Google’s advertising policy prohibits the promotion of mind altering substances, but what if the the product is used for strictly medical purposes then shouldn’t advertisements be ok?
Vireo Health of New York is battling Google over its policies blocking digital advertising for marijuana-based drugs.
Vireo sent a letter this week to Google urging the Internet search company to accept its medical-marijuana advertisements, according to a copy of the letter signed by Chief Executive Officer Ari Hoffnung.
“To date, Google AdWords has rejected seven advertisements from Vireo citing Google’s advertising policy that prohibits the ‘promotion of substances that alter mental state for the purpose of recreation,’” Hoffnung wrote in the letter Tuesday.
Hoffnung notes that Vireo started selling marijuana-based drugs in January under New York’s medical marijuana law, the Compassionate Care Act. Vireo is selling marijuana-based drugs at three dispensary sites statewide, including one in downtown White Plains.

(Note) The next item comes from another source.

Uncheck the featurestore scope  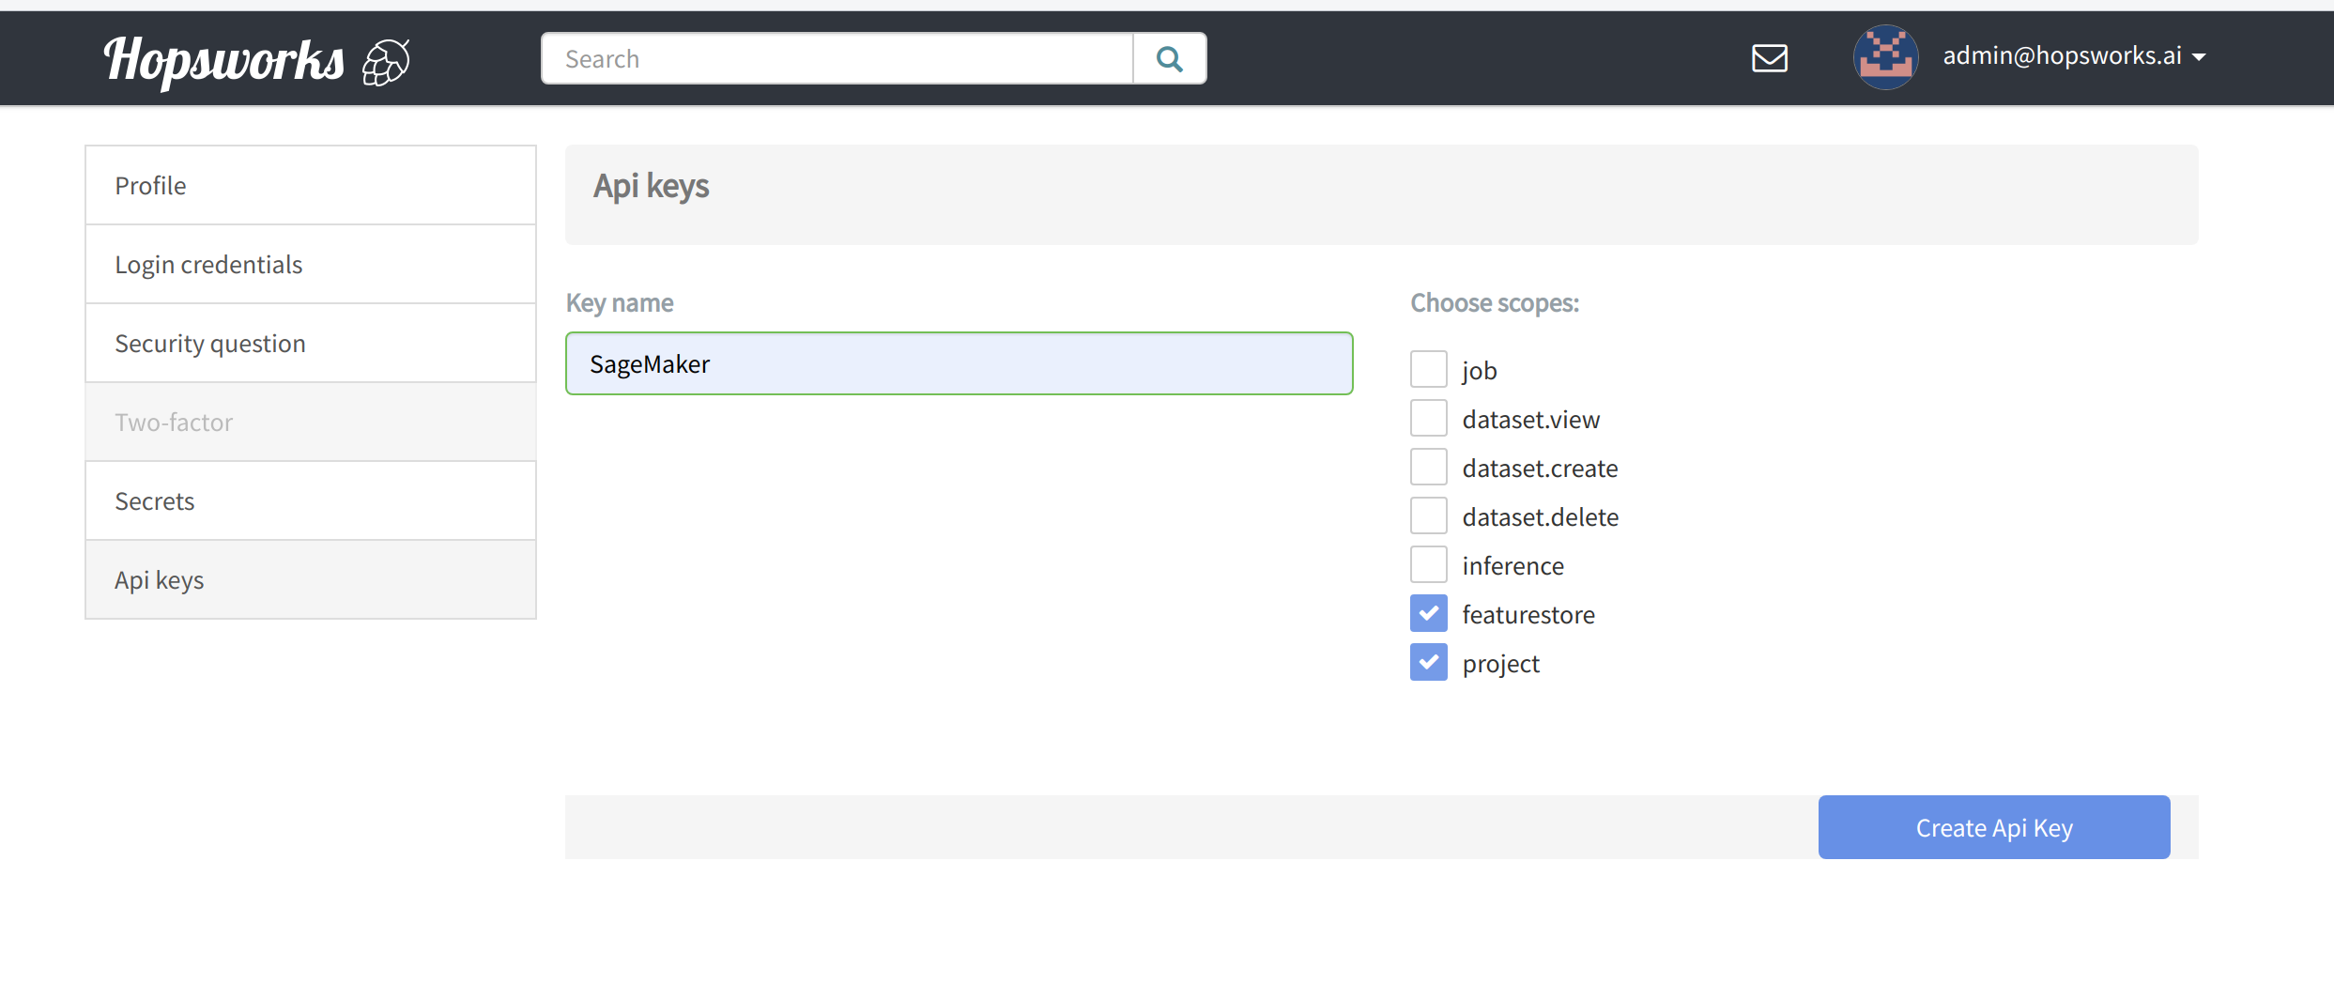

New York was the 23rd state to allow the drug for medicinal uses. Of those states, Colorado, Alaska, Washington and Oregon have laws allowing recreational use by people 21 and older. Not only that, but the 2016 election results are sure to push the legalization agenda forward.
Many of the state laws have faced problems because marijuana remains illegal under federal law, which has some doctors, hospitals and lawmakers raising concerns about legal risks of allowing the drug. Meanwhile, thousands of critically ill patients are struggling to access medical marijuana.
Google officials didn’t respond immediately to a request for comment about Vireo’s letter.
Google is not the only company to block marijuana-related advertisements amid national debate over the drug’s legalization. Facebook, the social media giant, also blocked some ads related to medical marijuana, according to a USA Today Network report last month. Facebook’s advertising policy bans promotion of drug use — as well as tobacco products and guns.
Vireo is one of five companies awarded licenses last year to grow and sell medical marijuana in New York. Severely ill patients suffering from a list of eligible diseases, including cancer and epilepsy, are allowed to purchase non-smokeable forms of the drug, such as oils and pills, under state law.